- [WHAT THE TASK ASKS]:
If a line comes after the one containing "advertising (81, 38)", leave it out; copy every line before it, and that line too, exactly as written, starting from the first line of the entries.
****************
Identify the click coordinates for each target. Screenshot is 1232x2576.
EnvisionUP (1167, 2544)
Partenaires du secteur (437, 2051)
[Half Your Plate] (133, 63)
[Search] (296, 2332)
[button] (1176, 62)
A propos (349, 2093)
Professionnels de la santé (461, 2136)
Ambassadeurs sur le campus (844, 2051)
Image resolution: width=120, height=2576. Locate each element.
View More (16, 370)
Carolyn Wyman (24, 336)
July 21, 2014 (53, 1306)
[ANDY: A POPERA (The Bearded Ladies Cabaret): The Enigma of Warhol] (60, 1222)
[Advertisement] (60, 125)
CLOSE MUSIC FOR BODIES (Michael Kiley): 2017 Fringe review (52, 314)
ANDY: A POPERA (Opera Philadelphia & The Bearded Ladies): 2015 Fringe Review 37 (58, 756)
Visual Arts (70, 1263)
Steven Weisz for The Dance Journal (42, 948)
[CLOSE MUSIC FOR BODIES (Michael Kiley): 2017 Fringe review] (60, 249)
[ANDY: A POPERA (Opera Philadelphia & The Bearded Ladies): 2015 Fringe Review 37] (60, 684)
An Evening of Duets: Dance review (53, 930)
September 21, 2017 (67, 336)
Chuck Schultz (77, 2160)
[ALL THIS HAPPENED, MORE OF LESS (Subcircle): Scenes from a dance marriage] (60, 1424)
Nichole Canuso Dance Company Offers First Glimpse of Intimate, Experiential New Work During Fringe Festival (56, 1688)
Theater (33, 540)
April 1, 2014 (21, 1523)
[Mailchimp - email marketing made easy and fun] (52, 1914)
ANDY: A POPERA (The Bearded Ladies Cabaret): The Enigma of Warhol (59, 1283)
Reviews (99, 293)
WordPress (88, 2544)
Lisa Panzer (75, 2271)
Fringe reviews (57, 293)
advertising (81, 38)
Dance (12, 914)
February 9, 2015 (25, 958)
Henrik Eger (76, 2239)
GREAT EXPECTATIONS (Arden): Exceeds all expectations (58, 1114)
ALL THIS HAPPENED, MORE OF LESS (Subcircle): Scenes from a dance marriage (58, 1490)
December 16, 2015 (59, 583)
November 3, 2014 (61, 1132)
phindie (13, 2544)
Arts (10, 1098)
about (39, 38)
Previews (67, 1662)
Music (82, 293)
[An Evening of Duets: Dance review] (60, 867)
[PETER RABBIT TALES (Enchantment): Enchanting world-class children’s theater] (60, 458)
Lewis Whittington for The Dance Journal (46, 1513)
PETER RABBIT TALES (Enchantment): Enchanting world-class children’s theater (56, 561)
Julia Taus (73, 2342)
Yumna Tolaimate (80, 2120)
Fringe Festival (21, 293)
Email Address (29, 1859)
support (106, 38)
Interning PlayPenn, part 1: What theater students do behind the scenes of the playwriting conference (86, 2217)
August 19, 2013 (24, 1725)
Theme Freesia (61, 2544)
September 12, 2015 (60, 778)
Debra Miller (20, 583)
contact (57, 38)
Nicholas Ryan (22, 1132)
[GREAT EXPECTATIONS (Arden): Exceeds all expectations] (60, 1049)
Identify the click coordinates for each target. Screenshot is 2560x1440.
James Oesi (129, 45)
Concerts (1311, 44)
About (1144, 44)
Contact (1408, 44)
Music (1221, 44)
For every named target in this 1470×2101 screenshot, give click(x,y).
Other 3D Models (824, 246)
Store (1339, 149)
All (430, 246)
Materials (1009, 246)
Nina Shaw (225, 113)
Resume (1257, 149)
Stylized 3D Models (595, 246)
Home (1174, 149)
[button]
****************
- [COMPLETED TASK]:
Identify the click coordinates for each target. Screenshot is 1232x2576.
EnvisionUP (1167, 2544)
Partenaires du secteur (437, 2051)
[Half Your Plate] (133, 63)
[Search] (296, 2332)
[button] (1176, 62)
A propos (349, 2093)
Professionnels de la santé (461, 2136)
Ambassadeurs sur le campus (844, 2051)
Image resolution: width=120, height=2576. Locate each element.
View More (16, 370)
Carolyn Wyman (24, 336)
July 21, 2014 (53, 1306)
[ANDY: A POPERA (The Bearded Ladies Cabaret): The Enigma of Warhol] (60, 1222)
[Advertisement] (60, 125)
CLOSE MUSIC FOR BODIES (Michael Kiley): 2017 Fringe review (52, 314)
ANDY: A POPERA (Opera Philadelphia & The Bearded Ladies): 2015 Fringe Review 37 (58, 756)
Visual Arts (70, 1263)
Steven Weisz for The Dance Journal (42, 948)
[CLOSE MUSIC FOR BODIES (Michael Kiley): 2017 Fringe review] (60, 249)
[ANDY: A POPERA (Opera Philadelphia & The Bearded Ladies): 2015 Fringe Review 37] (60, 684)
An Evening of Duets: Dance review (53, 930)
September 21, 2017 (67, 336)
Chuck Schultz (77, 2160)
[ALL THIS HAPPENED, MORE OF LESS (Subcircle): Scenes from a dance marriage] (60, 1424)
Nichole Canuso Dance Company Offers First Glimpse of Intimate, Experiential New Work During Fringe Festival (56, 1688)
Theater (33, 540)
April 1, 2014 (21, 1523)
[Mailchimp - email marketing made easy and fun] (52, 1914)
ANDY: A POPERA (The Bearded Ladies Cabaret): The Enigma of Warhol (59, 1283)
Reviews (99, 293)
WordPress (88, 2544)
Lisa Panzer (75, 2271)
Fringe reviews (57, 293)
advertising (81, 38)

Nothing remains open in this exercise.